Omicron e medici di famiglia, stilato un documento guida: “Visite a studio o a casa solo se necessario”

Le indicazioni sono contenute in un documento stilato dalla Simg pubblicato nel sito web della società

Bisogna frequentare gli studi medicisolo per reali necessità non differibili e evitando affollamenti in sala di attesa“.

Lo segnala la Società Italiana di Medicina Generale e delle Cure Primarie (Simg) che ha stilato un documento e composto un’utile infografica – entrambi pubblicati sul sito web ufficiale della società – contenente alcune indicazioni utili, come quella, in caso di sintomi anche lievi che possano far pensare al Covid, di “isolarsi e contattare tempestivamente il proprio medico, prima di intraprendere qualsiasi iniziativa personale“.

A fronte dei dati di contagio in aumento, anche grazie alla forza infettiva della variante Omicron, secondo la Simg, “vi è una corsa al tampone in tutte le regioni, senza che vi sia sempre un’offerta corrispondente; il tracciamento è saltato; chi ha avuto l’infezione da variante delta può essere reinfettato da omicron, i cui tempi di incubazione sono ancora incerti, forse inferiori alle varianti precedenti. I vaccini restano la migliore arma di difesa, purché con tre dosi“.

Permanenza in sala d’attesa non oltre il quarto d’ora

L’accesso agli studi dei medici generici deve essere programmato, la distanza in sala d’attesa tra ogni individuo deve essere superiore a 2 metri e la permanenza non deve superare i 15 minuti. Ogni paziente che accede allo studio deve essere trattato sempre come caso sospetto e si dovrà effettuare un’indagine sui contatti degli ultimi giorni. I medici devono gestire i pazienti con sintomi sospetti da Covid-19 “a distanza nei limiti del possibile“. In attesa di approvazione da parte delle autorità competenti di nuovi antivirali, i medici di famiglia, conclude la Simg, “hanno un ruolo fondamentale “anche nell’indirizzare i pazienti vulnerabili alla somministrazione degli anticorpi monoclonali, unico strumento terapeutico oggi a disposizione“.

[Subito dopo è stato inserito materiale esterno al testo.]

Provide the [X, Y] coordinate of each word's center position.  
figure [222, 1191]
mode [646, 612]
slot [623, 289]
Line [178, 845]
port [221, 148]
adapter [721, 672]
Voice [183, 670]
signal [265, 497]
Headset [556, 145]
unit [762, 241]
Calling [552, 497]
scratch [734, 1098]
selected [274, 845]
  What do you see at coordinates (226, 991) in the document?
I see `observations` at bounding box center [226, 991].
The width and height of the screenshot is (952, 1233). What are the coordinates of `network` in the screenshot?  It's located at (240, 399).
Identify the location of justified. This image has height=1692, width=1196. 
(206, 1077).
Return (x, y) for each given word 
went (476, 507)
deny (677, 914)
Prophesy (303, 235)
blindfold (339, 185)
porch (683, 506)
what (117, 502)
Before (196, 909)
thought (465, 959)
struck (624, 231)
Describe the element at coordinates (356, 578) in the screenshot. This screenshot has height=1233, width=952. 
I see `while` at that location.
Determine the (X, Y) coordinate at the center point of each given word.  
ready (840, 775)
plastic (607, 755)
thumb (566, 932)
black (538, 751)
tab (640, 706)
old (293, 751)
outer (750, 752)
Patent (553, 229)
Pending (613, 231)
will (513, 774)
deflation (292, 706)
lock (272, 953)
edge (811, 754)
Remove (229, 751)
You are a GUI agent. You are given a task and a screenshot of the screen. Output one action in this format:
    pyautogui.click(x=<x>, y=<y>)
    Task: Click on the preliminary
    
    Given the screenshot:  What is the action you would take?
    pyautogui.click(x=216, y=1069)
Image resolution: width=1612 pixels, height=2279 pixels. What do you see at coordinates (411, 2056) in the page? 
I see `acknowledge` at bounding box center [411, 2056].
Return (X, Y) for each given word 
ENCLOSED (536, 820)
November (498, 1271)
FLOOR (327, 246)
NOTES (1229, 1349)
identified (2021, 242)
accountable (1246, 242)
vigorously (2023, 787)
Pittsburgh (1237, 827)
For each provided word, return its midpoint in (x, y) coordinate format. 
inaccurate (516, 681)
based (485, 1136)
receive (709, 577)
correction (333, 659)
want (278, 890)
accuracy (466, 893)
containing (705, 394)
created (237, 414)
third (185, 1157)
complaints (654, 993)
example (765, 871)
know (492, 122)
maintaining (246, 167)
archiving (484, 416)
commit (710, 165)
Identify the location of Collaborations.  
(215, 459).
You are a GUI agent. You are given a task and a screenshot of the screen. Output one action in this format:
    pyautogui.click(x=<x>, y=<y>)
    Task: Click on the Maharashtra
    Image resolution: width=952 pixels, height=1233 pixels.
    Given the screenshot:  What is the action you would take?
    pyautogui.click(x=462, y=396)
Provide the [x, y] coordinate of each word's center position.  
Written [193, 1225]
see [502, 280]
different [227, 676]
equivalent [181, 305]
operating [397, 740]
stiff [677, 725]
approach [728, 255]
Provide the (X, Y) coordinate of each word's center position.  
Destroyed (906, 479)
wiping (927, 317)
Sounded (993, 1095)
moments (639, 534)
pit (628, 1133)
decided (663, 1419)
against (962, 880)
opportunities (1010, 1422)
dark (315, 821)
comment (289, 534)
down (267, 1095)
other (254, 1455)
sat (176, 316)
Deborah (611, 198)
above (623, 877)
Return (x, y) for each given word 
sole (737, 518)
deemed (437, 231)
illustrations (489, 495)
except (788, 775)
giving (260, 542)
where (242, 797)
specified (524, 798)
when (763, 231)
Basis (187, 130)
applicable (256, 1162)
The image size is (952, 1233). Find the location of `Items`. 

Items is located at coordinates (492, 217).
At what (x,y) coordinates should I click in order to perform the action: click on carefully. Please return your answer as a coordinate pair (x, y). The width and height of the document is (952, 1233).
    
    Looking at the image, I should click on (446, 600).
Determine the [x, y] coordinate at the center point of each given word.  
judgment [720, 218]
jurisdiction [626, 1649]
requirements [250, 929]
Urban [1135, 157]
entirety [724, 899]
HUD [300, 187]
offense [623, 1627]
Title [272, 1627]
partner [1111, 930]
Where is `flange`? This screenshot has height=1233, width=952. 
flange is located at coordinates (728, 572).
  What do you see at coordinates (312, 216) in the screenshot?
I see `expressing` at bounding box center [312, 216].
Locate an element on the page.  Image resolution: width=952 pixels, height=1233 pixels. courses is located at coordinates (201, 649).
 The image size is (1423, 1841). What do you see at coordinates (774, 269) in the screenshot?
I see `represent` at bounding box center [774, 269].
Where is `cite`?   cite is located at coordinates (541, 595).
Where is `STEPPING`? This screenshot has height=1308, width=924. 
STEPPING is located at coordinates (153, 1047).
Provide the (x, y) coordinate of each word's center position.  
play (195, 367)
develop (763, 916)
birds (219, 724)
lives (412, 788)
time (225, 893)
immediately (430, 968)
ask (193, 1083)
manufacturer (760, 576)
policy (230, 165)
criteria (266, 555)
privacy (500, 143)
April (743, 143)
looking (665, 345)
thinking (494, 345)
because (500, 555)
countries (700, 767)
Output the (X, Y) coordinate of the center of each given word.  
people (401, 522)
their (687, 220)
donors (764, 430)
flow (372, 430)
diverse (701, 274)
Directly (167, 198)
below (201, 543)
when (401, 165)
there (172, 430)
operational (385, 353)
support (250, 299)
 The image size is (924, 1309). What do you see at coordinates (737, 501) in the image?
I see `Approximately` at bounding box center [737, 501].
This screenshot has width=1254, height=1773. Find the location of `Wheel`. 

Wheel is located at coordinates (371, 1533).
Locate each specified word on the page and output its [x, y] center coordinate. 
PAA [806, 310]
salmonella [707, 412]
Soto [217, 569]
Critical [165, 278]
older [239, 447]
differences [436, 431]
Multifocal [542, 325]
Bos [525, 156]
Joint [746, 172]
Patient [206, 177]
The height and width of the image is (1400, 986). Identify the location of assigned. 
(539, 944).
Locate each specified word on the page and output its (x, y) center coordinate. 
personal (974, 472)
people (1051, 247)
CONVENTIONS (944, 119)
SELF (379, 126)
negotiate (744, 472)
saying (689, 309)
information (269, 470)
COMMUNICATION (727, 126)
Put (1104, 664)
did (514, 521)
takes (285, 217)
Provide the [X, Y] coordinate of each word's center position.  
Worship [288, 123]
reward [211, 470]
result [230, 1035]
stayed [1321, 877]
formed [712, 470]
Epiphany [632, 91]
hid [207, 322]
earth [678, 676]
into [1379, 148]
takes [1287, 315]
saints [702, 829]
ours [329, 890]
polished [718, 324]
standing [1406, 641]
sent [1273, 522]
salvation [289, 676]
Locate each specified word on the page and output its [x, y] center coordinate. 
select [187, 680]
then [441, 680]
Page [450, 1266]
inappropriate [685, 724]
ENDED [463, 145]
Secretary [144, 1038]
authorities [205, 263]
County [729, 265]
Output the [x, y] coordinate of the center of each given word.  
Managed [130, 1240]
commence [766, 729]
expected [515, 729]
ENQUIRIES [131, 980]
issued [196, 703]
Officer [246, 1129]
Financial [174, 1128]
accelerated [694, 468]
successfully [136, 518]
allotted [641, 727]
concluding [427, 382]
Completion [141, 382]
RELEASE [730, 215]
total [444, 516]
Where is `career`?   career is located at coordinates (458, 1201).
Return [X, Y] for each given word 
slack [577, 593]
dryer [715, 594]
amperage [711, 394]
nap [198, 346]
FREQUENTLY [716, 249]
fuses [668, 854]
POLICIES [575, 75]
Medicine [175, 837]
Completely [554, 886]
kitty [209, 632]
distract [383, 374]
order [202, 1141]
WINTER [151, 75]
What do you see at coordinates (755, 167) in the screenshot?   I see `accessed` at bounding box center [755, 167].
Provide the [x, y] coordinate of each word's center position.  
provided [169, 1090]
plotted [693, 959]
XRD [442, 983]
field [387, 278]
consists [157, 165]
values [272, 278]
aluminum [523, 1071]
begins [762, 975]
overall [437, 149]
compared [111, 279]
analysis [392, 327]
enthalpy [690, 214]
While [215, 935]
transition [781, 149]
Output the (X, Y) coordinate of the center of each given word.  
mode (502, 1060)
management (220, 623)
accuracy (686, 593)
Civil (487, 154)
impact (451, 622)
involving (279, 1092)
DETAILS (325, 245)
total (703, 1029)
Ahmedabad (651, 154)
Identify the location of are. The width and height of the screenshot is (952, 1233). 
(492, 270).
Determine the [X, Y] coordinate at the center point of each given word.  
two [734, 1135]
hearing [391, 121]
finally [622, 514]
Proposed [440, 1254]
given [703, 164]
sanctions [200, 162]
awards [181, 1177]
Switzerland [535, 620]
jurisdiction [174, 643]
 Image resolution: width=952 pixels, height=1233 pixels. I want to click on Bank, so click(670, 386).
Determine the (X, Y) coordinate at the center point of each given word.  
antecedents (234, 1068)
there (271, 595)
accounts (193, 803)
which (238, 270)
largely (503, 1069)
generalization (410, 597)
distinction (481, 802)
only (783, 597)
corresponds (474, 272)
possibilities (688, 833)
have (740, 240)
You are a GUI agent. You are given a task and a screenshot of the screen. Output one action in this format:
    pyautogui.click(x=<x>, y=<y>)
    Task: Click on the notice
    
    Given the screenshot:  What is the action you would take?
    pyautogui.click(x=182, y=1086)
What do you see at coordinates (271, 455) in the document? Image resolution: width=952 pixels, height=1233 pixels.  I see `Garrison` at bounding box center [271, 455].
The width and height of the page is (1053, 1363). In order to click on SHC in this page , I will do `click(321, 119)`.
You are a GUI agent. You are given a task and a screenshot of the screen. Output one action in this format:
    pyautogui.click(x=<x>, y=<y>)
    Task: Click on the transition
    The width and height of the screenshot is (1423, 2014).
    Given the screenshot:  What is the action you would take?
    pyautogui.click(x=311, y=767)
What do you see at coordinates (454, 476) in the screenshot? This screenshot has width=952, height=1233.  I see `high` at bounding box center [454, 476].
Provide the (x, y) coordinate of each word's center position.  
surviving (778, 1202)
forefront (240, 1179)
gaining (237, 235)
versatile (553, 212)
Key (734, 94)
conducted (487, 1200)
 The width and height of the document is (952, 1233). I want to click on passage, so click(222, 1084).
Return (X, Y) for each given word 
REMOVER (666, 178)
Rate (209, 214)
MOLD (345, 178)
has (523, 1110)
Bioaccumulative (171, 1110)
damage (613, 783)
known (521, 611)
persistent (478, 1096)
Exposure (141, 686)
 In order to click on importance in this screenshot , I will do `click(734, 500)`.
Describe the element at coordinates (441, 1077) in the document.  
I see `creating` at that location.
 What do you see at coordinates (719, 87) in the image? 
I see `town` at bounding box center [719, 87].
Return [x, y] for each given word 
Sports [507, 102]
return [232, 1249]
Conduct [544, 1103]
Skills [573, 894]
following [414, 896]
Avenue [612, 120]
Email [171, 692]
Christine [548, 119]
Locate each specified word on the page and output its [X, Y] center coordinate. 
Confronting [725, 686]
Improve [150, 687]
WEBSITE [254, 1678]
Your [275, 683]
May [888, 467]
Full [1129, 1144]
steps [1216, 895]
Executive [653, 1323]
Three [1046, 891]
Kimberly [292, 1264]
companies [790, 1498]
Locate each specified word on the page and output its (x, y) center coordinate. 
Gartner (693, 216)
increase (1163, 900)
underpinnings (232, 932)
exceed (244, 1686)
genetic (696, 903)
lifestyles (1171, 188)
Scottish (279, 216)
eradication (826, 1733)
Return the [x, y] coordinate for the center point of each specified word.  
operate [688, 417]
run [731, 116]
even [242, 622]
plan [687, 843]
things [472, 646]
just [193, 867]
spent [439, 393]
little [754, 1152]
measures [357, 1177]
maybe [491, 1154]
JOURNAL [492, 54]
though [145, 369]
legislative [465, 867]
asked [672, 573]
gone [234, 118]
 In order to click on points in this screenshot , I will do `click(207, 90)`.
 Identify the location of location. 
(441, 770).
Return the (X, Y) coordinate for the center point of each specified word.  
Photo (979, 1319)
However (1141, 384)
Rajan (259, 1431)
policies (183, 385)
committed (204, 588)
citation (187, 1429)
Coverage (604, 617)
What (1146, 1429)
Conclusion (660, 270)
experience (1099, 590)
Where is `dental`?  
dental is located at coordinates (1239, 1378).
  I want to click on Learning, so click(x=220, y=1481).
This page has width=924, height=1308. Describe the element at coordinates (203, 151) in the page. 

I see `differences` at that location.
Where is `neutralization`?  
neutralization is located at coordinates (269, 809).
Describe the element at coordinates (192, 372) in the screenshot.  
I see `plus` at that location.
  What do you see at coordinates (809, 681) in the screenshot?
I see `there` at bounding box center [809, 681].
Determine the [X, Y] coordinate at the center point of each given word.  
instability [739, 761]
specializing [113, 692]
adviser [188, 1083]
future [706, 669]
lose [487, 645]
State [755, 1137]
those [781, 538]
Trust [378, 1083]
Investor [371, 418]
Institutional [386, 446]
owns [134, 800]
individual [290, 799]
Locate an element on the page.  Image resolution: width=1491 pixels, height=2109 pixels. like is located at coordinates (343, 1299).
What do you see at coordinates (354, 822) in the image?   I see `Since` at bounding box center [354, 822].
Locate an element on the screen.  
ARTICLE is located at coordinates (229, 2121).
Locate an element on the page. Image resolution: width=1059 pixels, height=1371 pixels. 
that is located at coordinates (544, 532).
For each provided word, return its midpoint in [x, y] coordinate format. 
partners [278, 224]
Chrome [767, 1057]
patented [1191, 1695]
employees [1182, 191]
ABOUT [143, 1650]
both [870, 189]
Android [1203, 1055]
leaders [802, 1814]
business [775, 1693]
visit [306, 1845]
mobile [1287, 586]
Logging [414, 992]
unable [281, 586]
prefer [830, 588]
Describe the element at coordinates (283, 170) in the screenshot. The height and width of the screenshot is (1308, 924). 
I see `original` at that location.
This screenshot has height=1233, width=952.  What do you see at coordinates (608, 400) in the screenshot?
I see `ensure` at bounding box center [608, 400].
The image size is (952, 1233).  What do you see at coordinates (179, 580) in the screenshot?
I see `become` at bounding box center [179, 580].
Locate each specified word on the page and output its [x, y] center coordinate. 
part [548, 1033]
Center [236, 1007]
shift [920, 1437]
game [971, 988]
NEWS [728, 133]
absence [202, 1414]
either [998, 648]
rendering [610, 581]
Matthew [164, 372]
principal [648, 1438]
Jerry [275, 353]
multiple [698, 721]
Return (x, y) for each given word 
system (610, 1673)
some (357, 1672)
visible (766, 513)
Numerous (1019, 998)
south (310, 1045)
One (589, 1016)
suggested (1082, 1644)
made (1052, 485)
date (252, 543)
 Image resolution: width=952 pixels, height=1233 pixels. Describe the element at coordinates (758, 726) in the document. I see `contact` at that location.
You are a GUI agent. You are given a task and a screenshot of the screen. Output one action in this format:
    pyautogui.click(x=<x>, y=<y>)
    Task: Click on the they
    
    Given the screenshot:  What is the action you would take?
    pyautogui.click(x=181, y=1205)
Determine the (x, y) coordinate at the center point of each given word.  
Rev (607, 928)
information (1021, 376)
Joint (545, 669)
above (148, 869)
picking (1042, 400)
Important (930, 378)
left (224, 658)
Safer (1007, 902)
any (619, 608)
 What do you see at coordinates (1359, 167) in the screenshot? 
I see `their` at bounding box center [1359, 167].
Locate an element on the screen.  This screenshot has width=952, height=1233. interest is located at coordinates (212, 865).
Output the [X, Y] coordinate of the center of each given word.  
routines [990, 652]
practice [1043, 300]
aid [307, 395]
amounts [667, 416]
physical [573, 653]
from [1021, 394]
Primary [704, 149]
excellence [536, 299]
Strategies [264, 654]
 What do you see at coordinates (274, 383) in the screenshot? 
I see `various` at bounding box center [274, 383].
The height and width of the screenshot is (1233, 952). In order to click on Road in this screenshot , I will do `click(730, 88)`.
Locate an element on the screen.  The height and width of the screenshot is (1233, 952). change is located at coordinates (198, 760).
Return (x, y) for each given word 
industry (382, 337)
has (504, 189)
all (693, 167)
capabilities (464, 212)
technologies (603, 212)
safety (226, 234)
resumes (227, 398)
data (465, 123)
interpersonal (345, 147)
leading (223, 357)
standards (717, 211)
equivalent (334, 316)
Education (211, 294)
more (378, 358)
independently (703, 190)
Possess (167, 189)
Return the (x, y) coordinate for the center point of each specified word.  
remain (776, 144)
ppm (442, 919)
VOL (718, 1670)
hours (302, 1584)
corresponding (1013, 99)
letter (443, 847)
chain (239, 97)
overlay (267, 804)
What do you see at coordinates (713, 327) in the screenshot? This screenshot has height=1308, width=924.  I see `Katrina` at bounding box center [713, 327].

Come gestire le visite domestiche dei medici di famiglia

Nel documento si legge che la visita a domicilio del medico di famiglia ai pazienti sospetti o confermati di essere stati infettati da COVID-19, dovrebbe  essere “gestita a distanza (telefono, videochiamata) ai pazienti con sintomi sospetti (febbre anche lieve, raffreddore, sintomi simil-influenzali, tosse, malessere generale, mancanza d’aria, dolori muscolari, cefalea, faringodinia, alterazione di gusto e olfatto, sintomi gastroenterici) indipendentemente dalla anamnesi positiva per contatto stretto”.

In caso di necessità, si legge ancora nel documento, in base al protrarsi dei sintomi, ai dati derivanti dalla rilevazione in remoto dei parametri, alla situazione generale del paziente per età e/o comorbidità, e alla indisponibilità di servizio USCA dedicato, l’invito della Simg ai medici, è di “eseguire visita domiciliare adottando scrupolosamente le misure precauzionali: indossare tutti i dispositivi di protezione individuale (mascherina FFP2/FFP3, guanti, occhialini, camice monouso)”.